═══ Material for this task ═══

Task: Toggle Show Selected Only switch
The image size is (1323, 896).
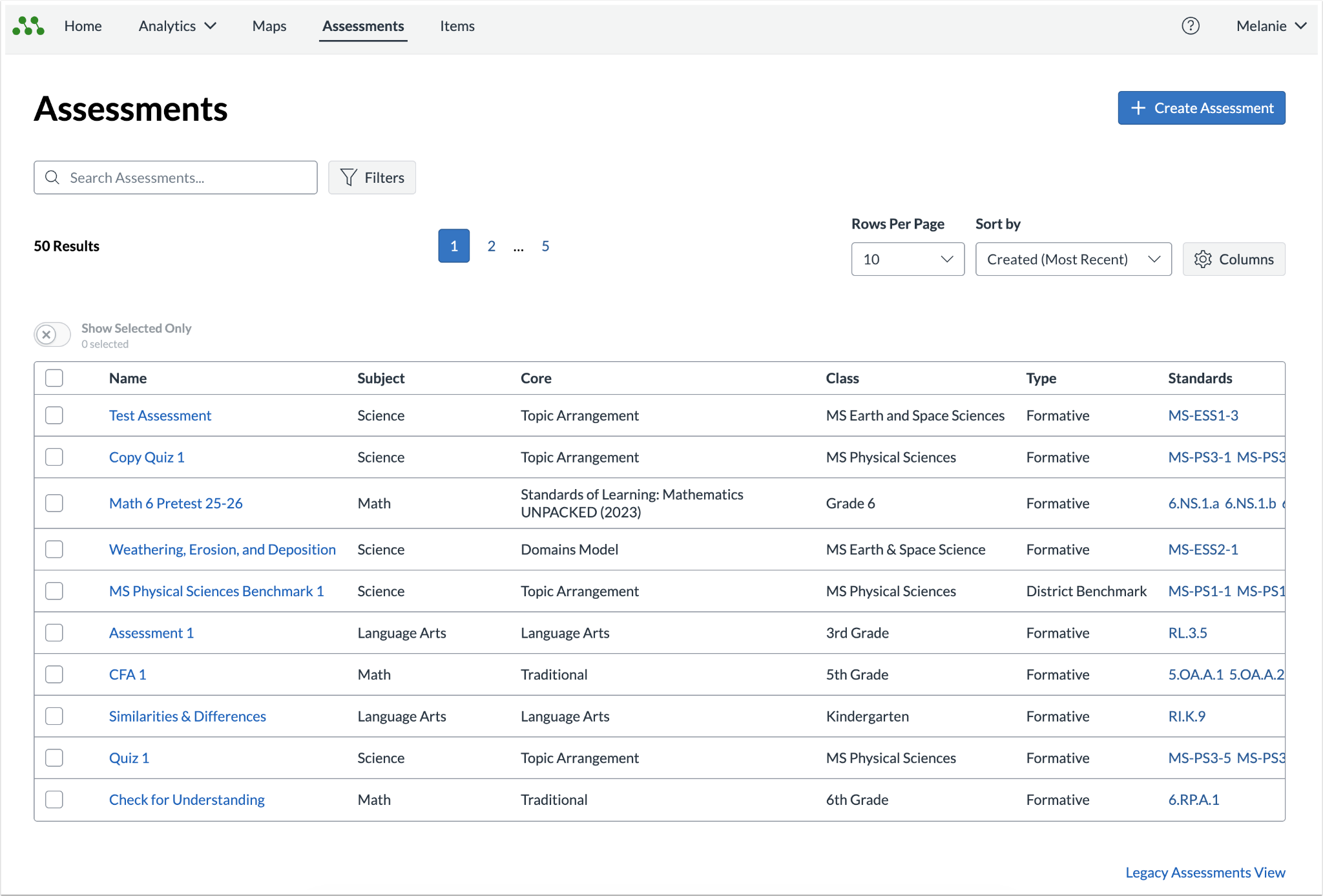Action: pos(52,335)
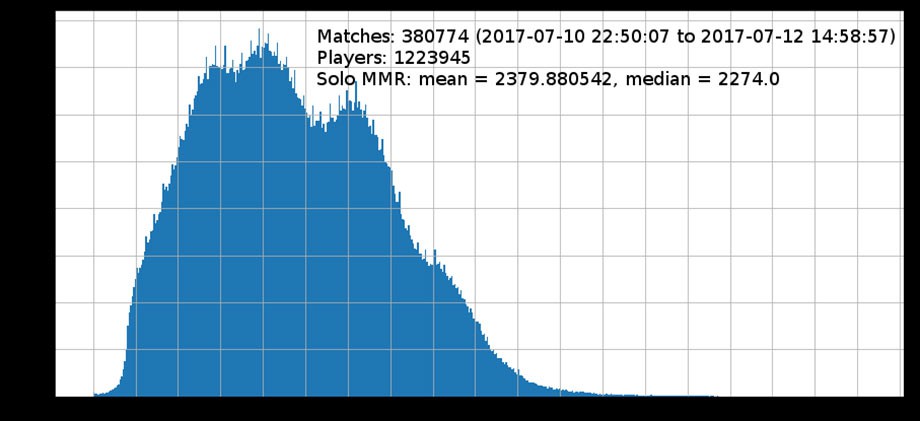Click the tiny left tail before the rise
This screenshot has width=920, height=421.
106,393
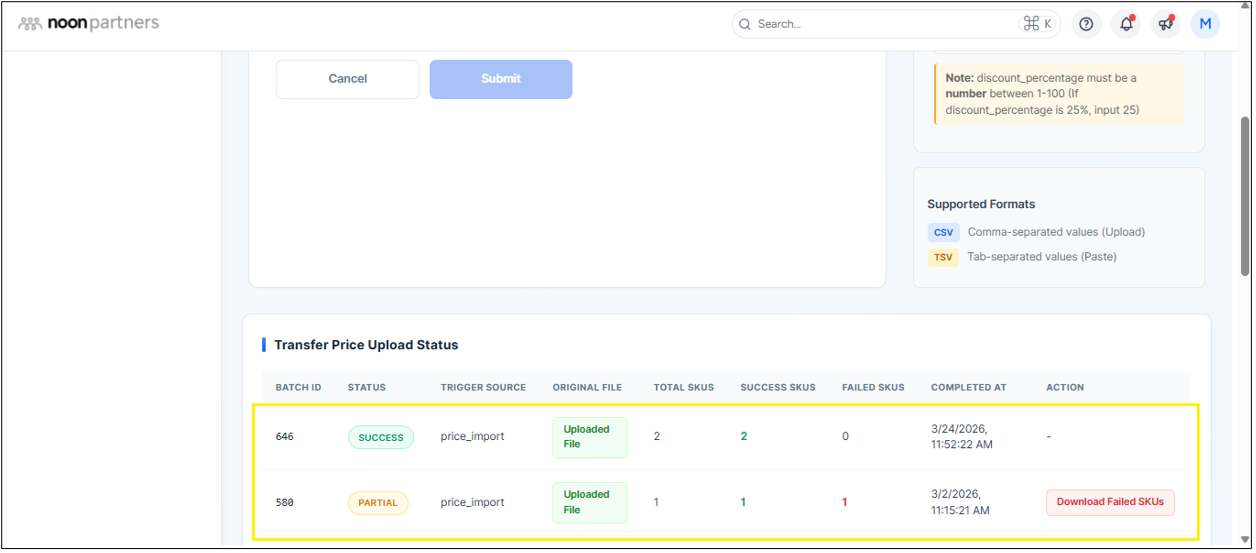Image resolution: width=1256 pixels, height=553 pixels.
Task: Open the help question mark icon
Action: [x=1086, y=24]
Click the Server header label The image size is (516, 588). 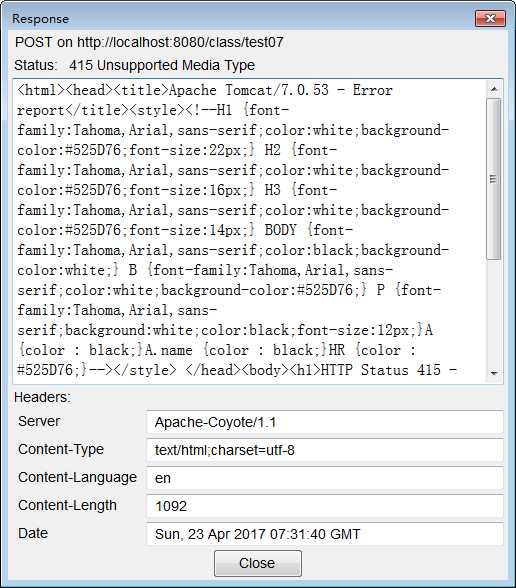coord(39,421)
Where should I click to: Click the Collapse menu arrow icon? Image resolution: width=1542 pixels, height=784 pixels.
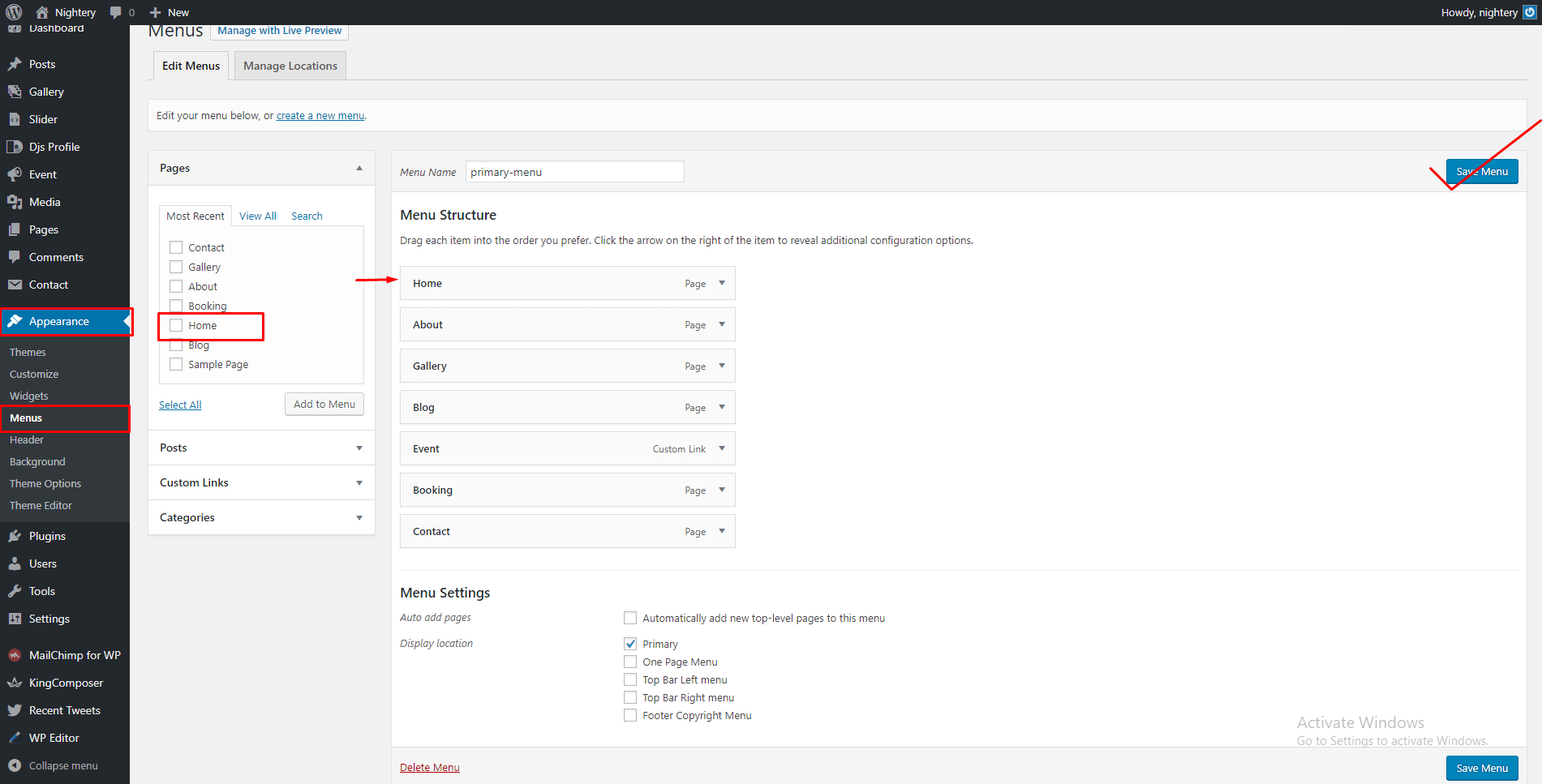(x=15, y=765)
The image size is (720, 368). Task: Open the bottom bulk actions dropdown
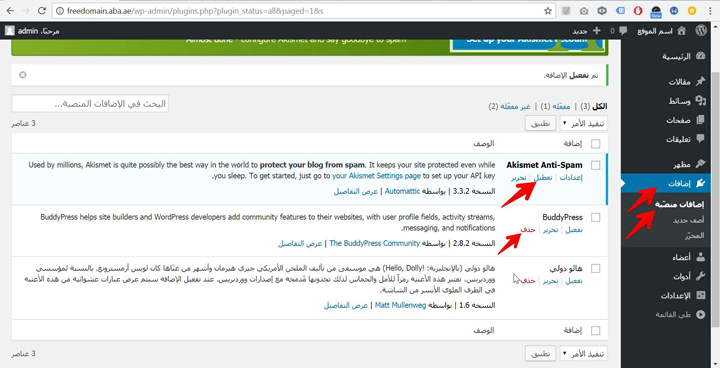(583, 354)
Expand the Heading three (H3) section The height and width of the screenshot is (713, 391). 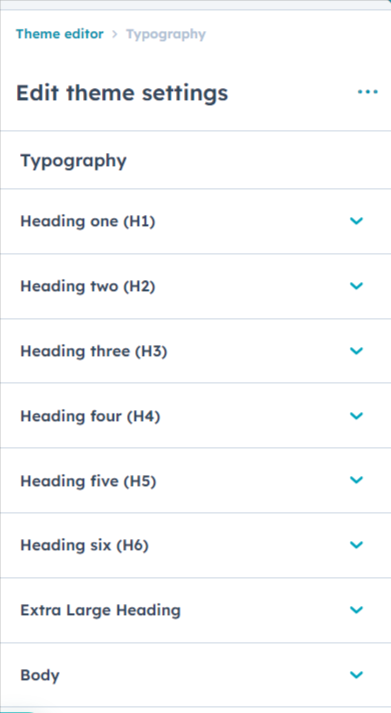click(196, 351)
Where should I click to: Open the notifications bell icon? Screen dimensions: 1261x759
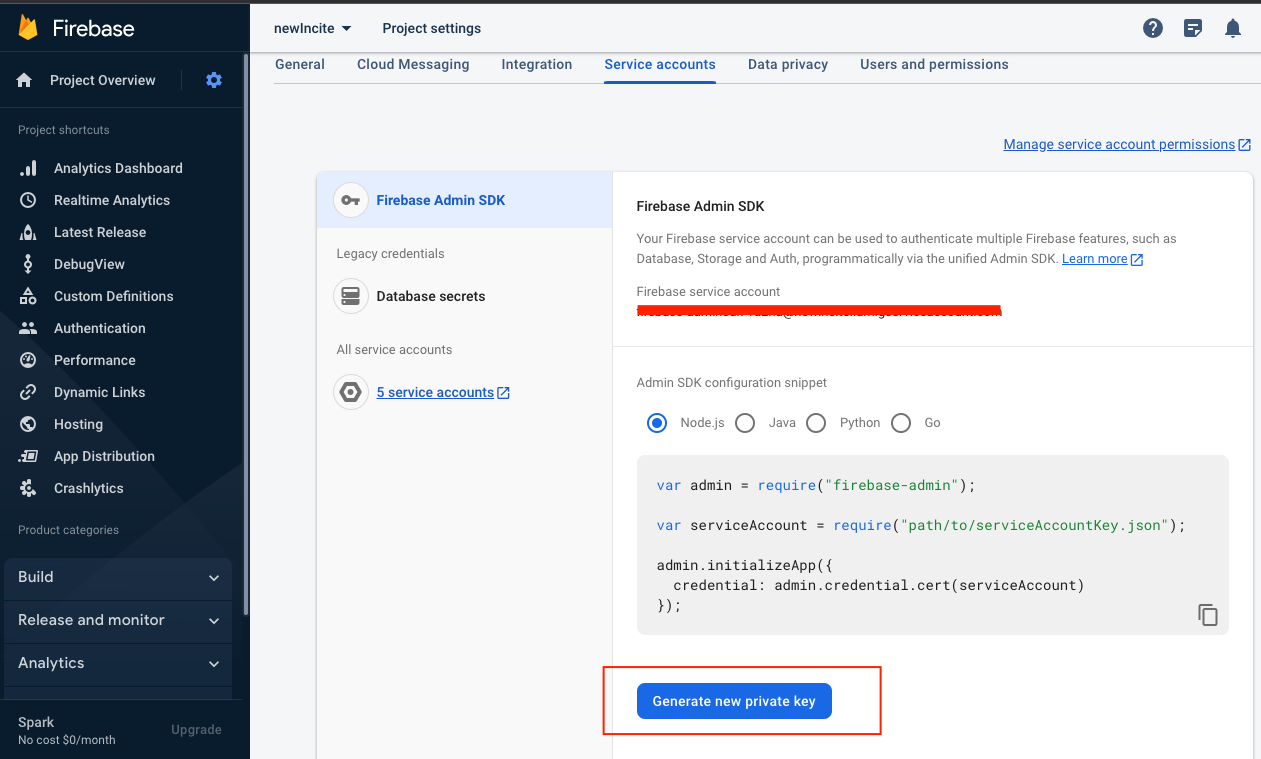coord(1233,28)
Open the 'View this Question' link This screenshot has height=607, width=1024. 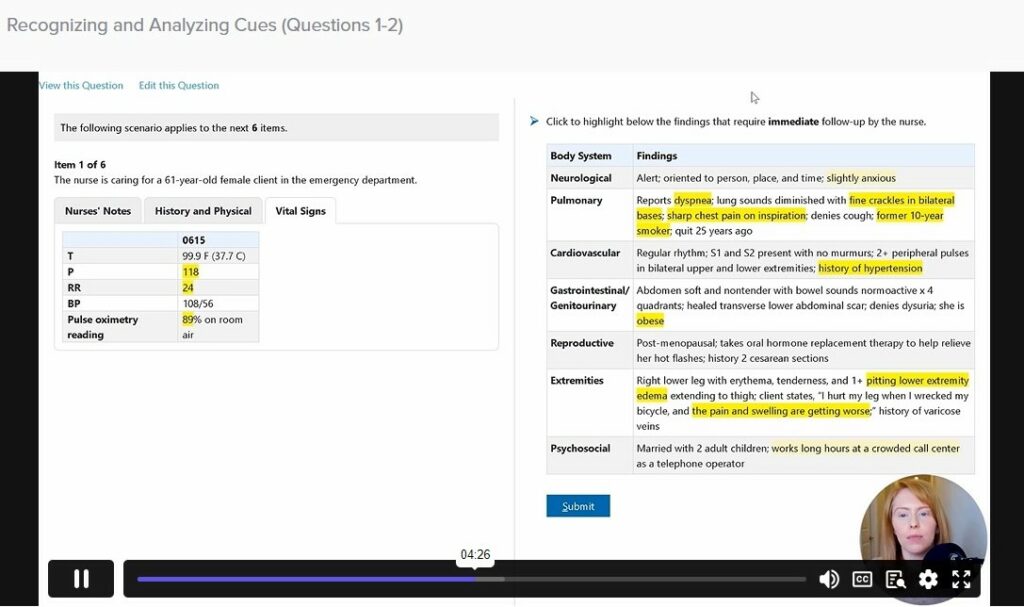(81, 85)
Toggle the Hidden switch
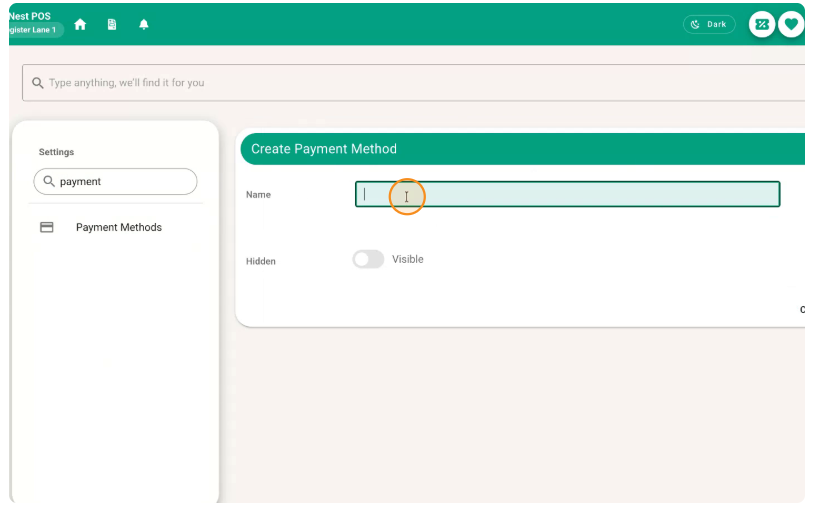813x511 pixels. tap(368, 259)
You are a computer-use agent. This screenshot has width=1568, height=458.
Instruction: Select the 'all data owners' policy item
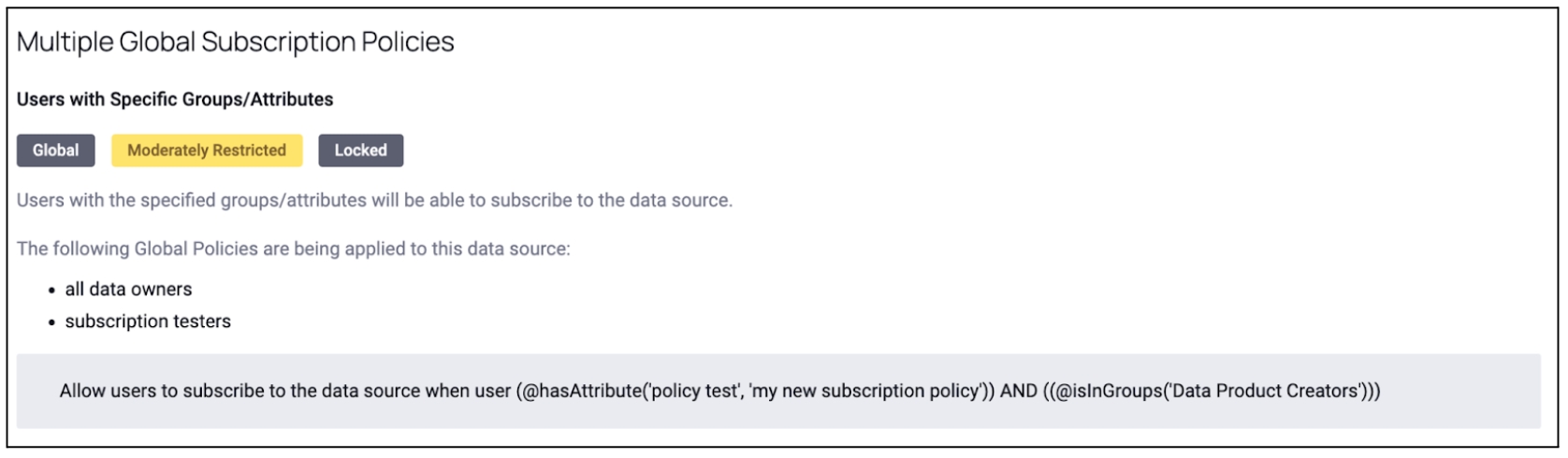click(x=128, y=290)
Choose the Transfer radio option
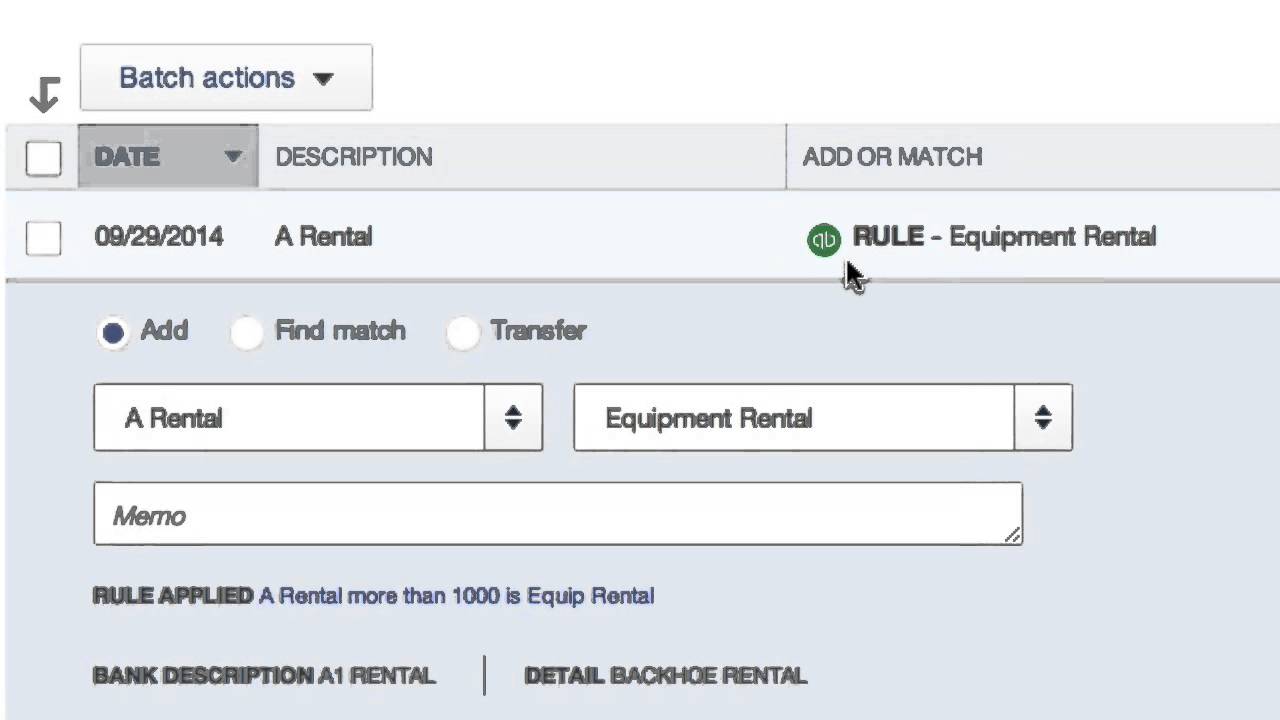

═══

◆ **Exercise**: Output exactly the lines from the line containing "Instruction: Select the" through the last line of the records, both included, and leave out every picture.

◆ **Exercise result**:
Instruction: Select the 'all data owners' policy item
click(x=128, y=290)
Choose the Transfer radio option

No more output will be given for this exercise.